> **Your task**: Scan the records for "resolution" and copy each line that contains it.

> **Supplied records**:
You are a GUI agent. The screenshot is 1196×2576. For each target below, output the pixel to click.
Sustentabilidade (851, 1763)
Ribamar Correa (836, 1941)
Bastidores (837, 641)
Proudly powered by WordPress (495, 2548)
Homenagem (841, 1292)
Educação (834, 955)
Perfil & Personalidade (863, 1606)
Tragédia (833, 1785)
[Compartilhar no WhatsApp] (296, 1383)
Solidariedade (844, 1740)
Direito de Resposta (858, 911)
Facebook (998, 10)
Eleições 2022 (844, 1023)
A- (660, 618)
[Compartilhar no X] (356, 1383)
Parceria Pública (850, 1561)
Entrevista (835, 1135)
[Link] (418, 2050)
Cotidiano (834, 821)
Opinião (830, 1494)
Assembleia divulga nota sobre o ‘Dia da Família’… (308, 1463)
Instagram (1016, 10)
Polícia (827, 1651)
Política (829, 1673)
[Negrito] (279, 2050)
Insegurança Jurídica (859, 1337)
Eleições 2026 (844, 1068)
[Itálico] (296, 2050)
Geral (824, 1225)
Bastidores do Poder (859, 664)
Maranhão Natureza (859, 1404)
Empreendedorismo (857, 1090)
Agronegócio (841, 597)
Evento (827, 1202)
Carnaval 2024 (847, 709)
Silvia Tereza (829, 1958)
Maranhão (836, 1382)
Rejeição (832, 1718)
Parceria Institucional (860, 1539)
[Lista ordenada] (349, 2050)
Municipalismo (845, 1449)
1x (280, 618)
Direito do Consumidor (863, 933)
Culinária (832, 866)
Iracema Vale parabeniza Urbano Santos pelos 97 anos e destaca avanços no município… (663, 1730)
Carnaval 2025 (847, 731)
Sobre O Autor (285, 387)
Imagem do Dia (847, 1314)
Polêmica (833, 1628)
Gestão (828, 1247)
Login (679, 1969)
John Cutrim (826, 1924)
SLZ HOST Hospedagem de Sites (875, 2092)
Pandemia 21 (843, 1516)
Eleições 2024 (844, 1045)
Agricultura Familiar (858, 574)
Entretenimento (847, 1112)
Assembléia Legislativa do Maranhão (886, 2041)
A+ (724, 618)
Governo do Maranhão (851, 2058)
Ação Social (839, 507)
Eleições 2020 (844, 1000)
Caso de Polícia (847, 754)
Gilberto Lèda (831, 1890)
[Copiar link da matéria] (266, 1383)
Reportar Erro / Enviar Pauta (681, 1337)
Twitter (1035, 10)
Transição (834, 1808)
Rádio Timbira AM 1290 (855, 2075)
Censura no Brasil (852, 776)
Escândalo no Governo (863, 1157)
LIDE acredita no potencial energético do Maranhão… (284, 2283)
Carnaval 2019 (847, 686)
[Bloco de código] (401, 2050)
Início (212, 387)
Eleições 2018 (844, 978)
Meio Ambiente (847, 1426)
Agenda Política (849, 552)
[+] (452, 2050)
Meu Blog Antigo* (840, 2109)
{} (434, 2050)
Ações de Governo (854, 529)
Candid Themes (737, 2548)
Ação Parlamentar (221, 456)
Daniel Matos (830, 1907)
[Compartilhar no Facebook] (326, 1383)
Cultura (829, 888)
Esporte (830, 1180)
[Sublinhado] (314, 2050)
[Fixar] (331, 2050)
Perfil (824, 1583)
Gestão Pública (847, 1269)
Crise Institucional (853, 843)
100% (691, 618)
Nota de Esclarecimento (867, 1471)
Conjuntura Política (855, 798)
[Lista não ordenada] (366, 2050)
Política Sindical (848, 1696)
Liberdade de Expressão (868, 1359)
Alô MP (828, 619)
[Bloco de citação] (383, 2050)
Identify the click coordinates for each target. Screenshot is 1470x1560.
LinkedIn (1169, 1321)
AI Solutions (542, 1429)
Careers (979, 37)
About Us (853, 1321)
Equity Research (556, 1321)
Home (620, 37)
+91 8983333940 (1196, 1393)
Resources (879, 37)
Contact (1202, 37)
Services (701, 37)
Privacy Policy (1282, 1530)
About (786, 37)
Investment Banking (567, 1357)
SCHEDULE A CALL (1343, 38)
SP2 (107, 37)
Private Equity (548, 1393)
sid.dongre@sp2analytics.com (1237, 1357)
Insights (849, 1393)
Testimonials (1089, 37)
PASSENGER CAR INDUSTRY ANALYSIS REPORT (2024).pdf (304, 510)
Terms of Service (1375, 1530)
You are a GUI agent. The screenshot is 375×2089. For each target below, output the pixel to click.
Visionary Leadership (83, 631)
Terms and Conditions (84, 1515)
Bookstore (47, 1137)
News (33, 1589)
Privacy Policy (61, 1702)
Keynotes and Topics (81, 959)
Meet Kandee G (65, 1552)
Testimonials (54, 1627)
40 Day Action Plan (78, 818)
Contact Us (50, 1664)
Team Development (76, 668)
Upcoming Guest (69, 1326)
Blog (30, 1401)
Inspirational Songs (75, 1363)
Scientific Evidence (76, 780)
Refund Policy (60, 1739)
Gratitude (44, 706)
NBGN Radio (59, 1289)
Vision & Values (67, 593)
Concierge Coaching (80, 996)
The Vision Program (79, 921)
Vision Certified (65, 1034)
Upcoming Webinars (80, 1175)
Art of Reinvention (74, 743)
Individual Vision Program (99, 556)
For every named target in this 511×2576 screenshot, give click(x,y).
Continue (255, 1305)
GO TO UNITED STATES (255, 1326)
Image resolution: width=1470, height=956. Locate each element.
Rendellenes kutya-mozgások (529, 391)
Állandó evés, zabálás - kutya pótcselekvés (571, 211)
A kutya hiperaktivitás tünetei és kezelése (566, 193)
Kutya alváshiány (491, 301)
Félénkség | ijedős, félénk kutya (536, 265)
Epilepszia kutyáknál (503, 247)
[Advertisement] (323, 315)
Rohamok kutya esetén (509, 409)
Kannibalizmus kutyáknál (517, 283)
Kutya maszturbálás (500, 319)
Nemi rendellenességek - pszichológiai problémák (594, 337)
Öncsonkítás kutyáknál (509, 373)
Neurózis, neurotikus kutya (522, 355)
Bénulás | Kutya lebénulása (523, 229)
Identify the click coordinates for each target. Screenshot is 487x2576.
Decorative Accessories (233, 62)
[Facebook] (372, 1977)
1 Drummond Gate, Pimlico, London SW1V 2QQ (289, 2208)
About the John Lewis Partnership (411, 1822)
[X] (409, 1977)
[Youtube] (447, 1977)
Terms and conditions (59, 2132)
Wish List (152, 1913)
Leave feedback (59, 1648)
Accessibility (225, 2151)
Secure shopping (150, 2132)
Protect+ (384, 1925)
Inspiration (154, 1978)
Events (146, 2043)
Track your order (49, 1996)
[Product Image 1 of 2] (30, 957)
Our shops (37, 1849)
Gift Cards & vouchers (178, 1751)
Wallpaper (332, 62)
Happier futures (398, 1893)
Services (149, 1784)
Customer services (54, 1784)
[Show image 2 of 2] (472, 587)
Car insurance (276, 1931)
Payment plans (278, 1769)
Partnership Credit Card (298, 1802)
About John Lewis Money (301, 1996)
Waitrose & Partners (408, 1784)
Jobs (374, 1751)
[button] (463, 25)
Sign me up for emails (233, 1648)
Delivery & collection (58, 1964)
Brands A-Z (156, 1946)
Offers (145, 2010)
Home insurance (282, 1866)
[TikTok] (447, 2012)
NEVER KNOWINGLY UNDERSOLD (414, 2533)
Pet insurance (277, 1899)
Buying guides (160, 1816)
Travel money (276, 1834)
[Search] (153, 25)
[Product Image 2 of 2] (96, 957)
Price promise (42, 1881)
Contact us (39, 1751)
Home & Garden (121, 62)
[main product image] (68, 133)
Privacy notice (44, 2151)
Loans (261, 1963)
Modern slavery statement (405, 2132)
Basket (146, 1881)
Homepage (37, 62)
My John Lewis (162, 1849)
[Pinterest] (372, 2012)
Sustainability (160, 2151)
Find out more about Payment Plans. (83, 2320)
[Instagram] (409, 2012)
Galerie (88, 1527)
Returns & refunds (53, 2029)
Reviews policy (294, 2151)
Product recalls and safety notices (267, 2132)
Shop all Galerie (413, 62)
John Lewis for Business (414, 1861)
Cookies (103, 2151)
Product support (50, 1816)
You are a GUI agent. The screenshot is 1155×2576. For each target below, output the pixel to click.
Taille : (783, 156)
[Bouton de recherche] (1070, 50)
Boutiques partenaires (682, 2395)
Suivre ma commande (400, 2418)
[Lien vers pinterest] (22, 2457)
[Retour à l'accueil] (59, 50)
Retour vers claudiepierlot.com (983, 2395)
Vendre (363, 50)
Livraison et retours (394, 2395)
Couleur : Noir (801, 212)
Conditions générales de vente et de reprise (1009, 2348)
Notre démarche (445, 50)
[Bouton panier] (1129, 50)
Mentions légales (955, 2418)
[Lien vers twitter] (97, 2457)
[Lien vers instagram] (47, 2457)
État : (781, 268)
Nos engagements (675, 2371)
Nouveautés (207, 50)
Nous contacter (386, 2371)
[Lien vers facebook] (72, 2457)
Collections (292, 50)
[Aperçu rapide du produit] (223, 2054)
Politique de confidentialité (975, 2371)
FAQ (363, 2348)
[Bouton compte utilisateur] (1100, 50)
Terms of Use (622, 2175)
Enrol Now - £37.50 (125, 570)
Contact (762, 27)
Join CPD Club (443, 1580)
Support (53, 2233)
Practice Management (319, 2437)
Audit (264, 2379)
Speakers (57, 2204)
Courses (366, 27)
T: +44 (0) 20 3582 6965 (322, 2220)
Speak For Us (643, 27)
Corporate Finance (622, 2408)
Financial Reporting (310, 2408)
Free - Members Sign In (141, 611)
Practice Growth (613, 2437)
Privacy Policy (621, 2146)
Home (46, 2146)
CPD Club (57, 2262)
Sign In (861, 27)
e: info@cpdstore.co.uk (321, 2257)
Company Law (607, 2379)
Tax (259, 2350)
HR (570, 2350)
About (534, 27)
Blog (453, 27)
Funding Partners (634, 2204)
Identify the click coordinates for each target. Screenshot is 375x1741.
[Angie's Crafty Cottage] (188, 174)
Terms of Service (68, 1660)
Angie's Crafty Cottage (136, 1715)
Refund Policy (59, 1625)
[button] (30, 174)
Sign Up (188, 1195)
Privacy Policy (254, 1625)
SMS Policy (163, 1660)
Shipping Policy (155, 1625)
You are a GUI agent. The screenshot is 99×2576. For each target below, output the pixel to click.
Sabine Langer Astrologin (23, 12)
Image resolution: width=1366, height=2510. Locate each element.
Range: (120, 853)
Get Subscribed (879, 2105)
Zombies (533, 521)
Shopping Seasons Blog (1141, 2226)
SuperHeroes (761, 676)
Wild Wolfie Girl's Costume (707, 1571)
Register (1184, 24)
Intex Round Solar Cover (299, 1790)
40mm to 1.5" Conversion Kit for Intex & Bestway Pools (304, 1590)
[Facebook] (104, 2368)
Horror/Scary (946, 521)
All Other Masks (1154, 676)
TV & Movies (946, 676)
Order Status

> **Response box**:
Image resolution: width=1470, height=956. Locate each element.
Image resolution: width=1366, height=2510. Locate each element.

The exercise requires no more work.